The remaining rows of the table are for software approaches. The approach of Scarpazza et al. [19] was implemented on an IBM Cell/B.E. processor which has eight SPEs (synergistic processing element); the throughput of each SPE is 5 Gbps and jointly is 40 Gbps. The approach of Tumeo et al. [24] was implemented on an Nvidia GPU Tesla C1060, which works at 1296 MHz (shader clock) and has thirty cores, and the throughput can achieve 15.6 Gbps. In the later work of Tumeo et al. [25], several architectures are evaluated where this table lists only the result with the highest performance, which is evaluated on a Cray XMT with 128 processors;

the resulting throughput is 28Gbps. The approach of Yang and Prasanna [22] was implemented on a 32-core Intel Manycore Testing Lab machine based on the Intel Xeon X7560 processors, which is an 8-core ‘Nehalem’ running at 2.26 GHz, and the resulting throughput is 34 Gbps.

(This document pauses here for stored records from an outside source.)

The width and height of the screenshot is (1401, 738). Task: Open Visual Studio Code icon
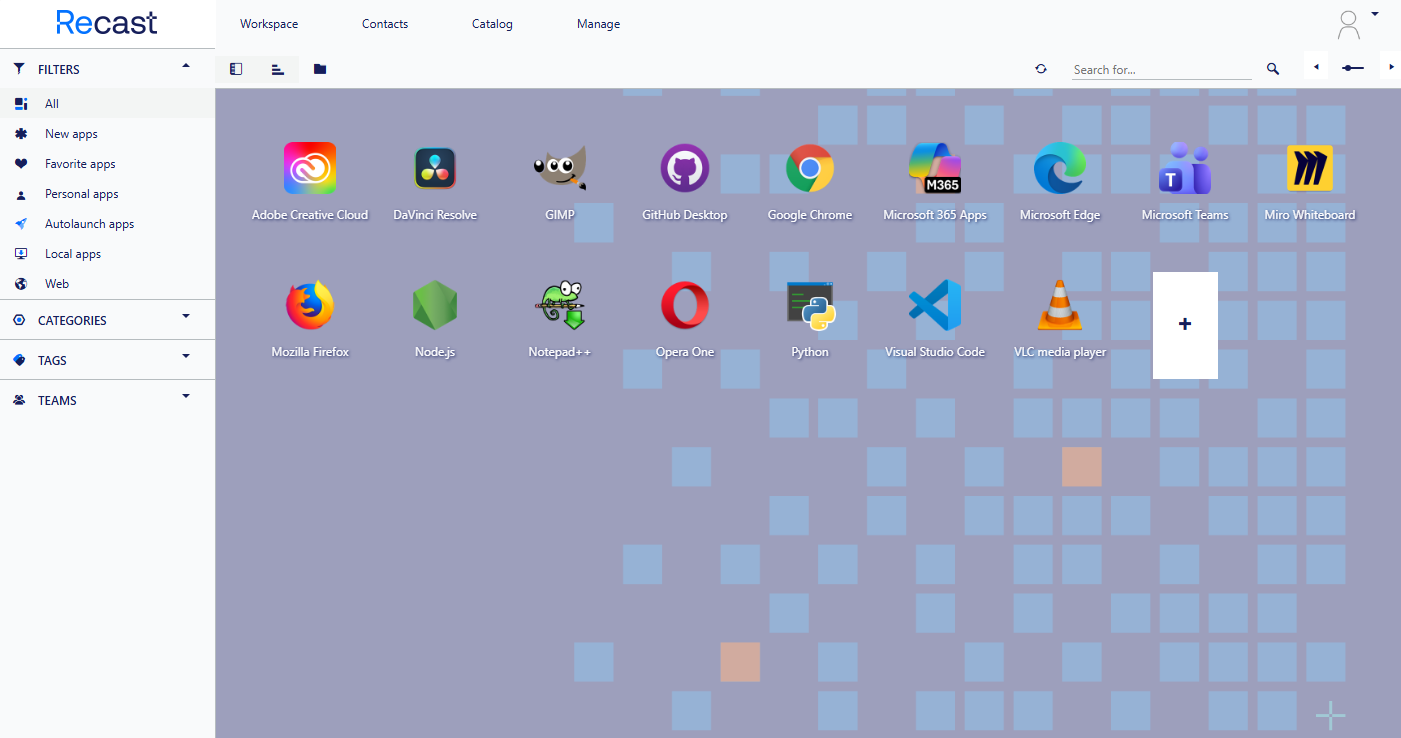[x=935, y=306]
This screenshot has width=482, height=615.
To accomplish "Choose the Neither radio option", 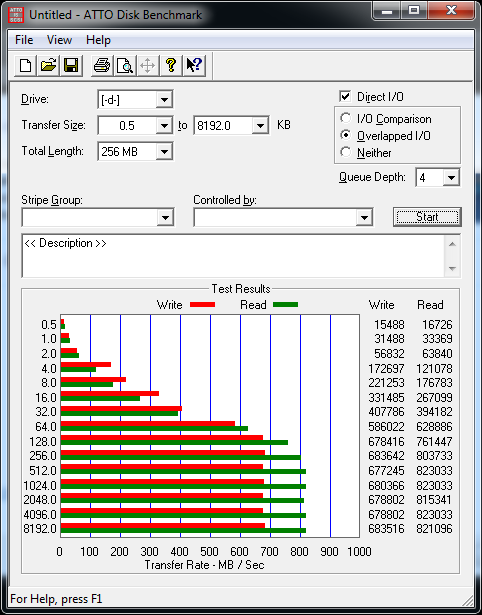I will [346, 152].
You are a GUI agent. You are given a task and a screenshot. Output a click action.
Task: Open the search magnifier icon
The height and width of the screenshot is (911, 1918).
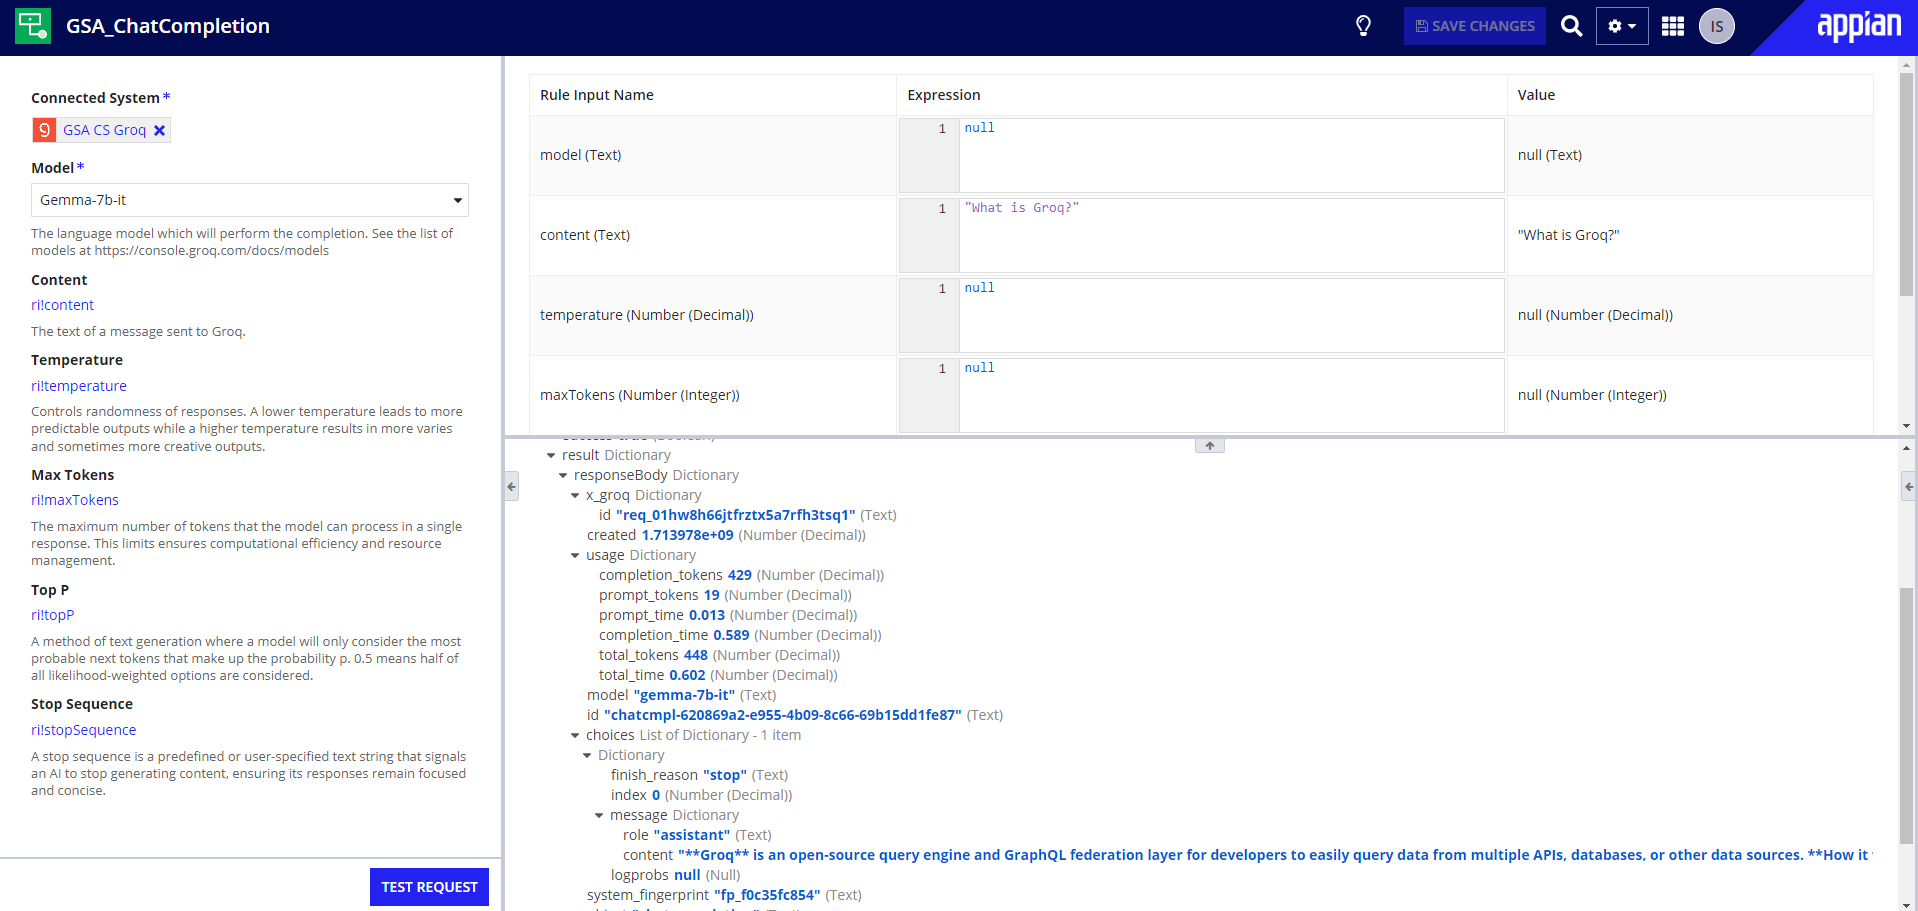(x=1571, y=26)
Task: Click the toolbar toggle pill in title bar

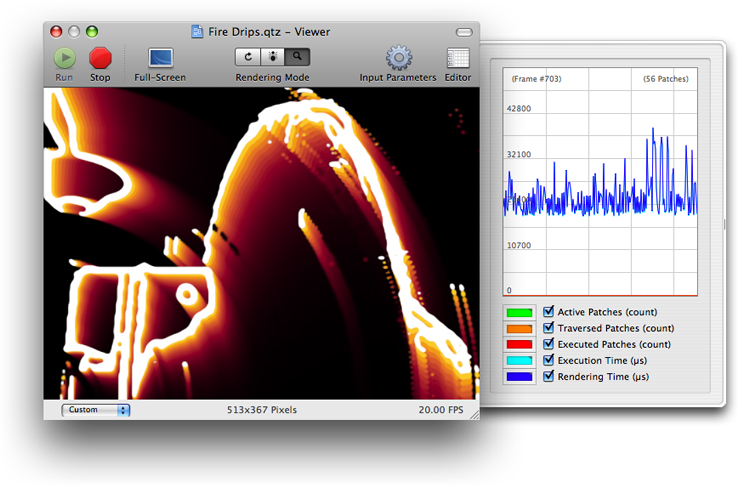Action: pos(463,32)
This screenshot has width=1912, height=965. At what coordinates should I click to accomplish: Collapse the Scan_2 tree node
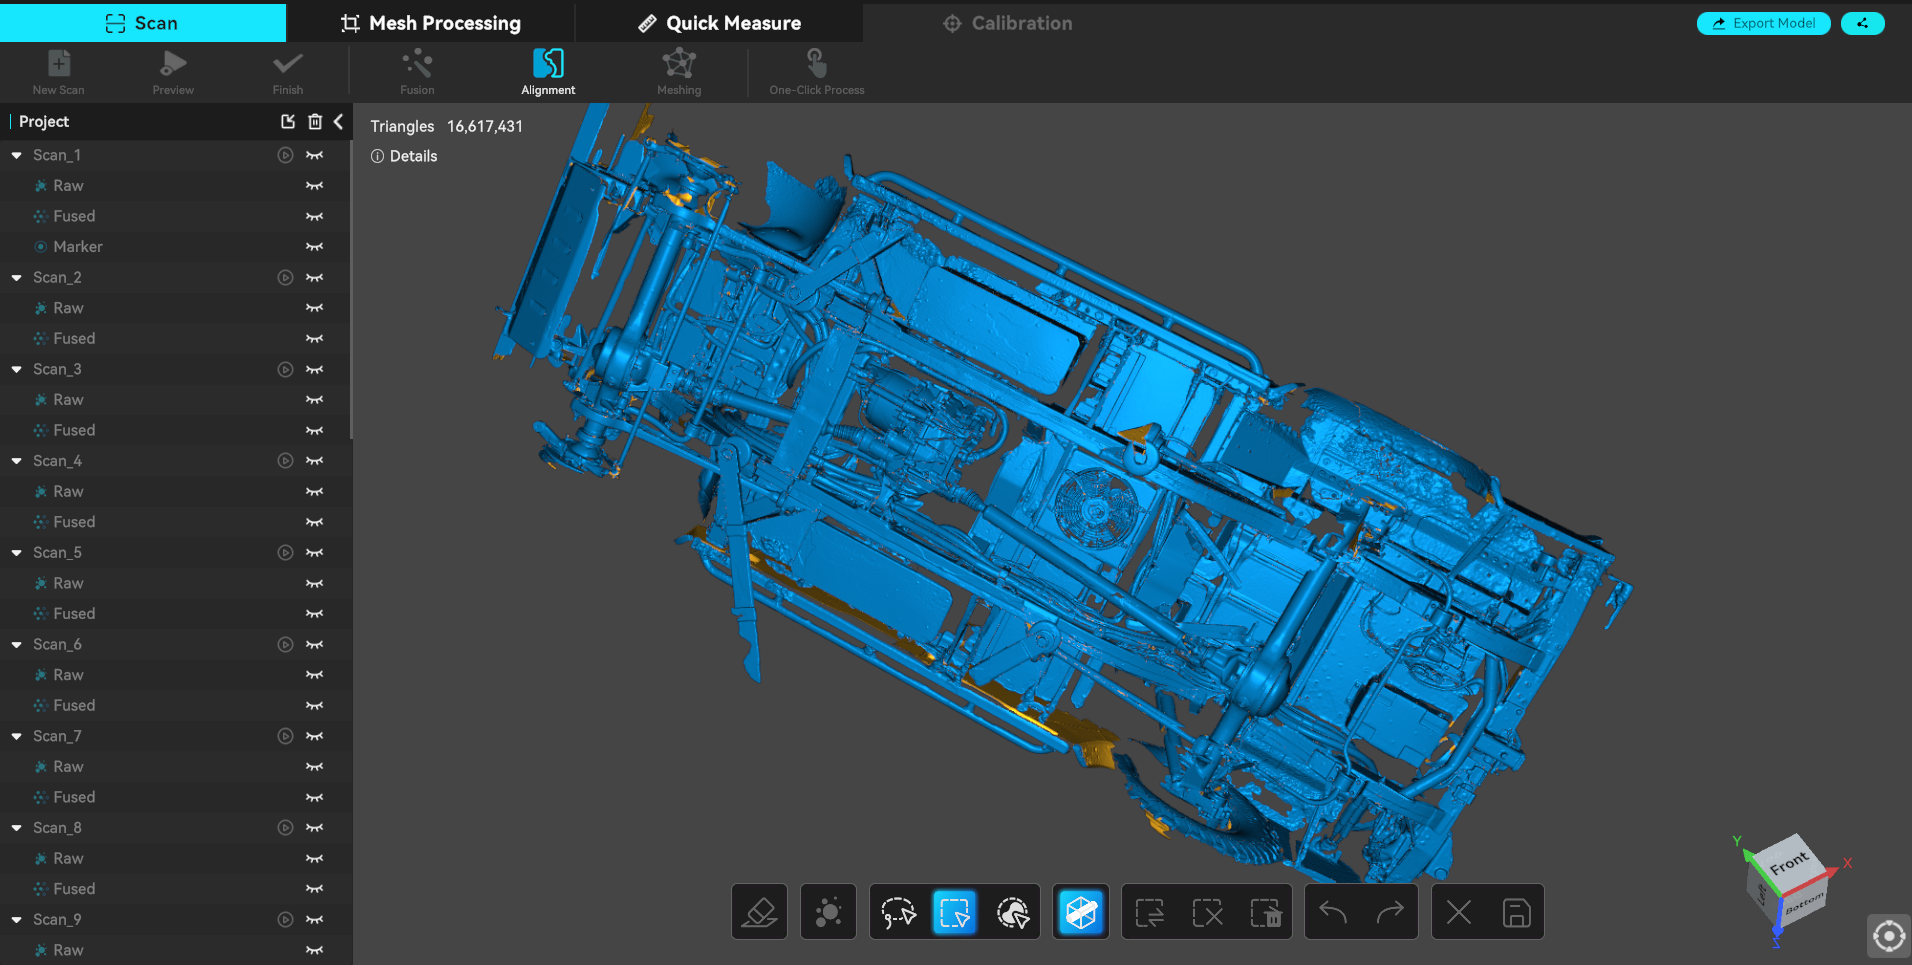pos(17,278)
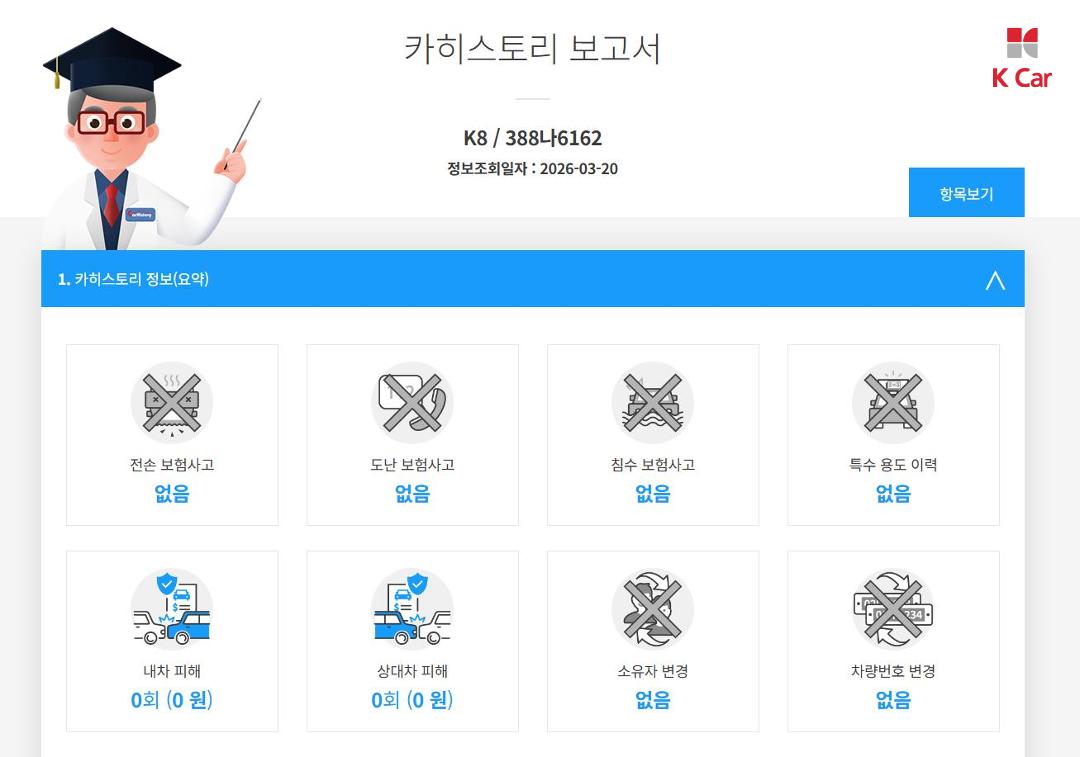Collapse the 카히스토리 정보(요약) section chevron
The height and width of the screenshot is (757, 1080).
tap(995, 280)
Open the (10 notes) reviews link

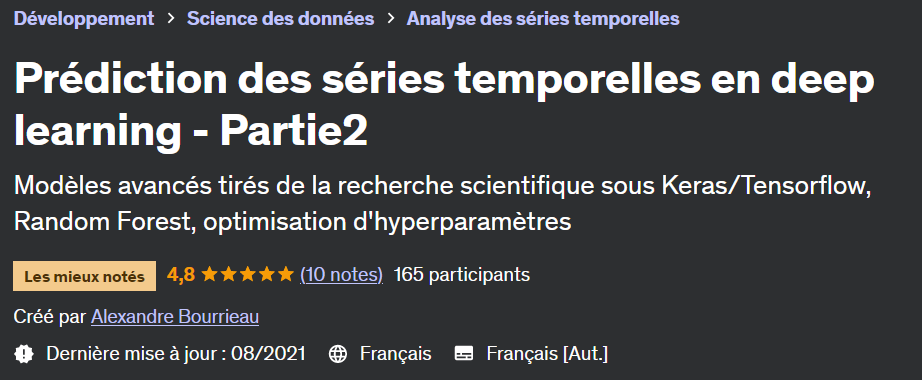pos(341,275)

The top five rows list the results of the approaches proposed in this thesis. The proposed multi-character AC-DFA and two configurable architectures are imple-mented in ASIC devices, and the proposed multi-character AC-NFA and hybrid AC-FA approaches are implemented in FPGA devices. In addition, the architecture with configurable stage scheme has been optimized by a two-stage pipeline circuit.

The results of the architecture with configurable data-width scheme is obtained by the implementation of 4-character units.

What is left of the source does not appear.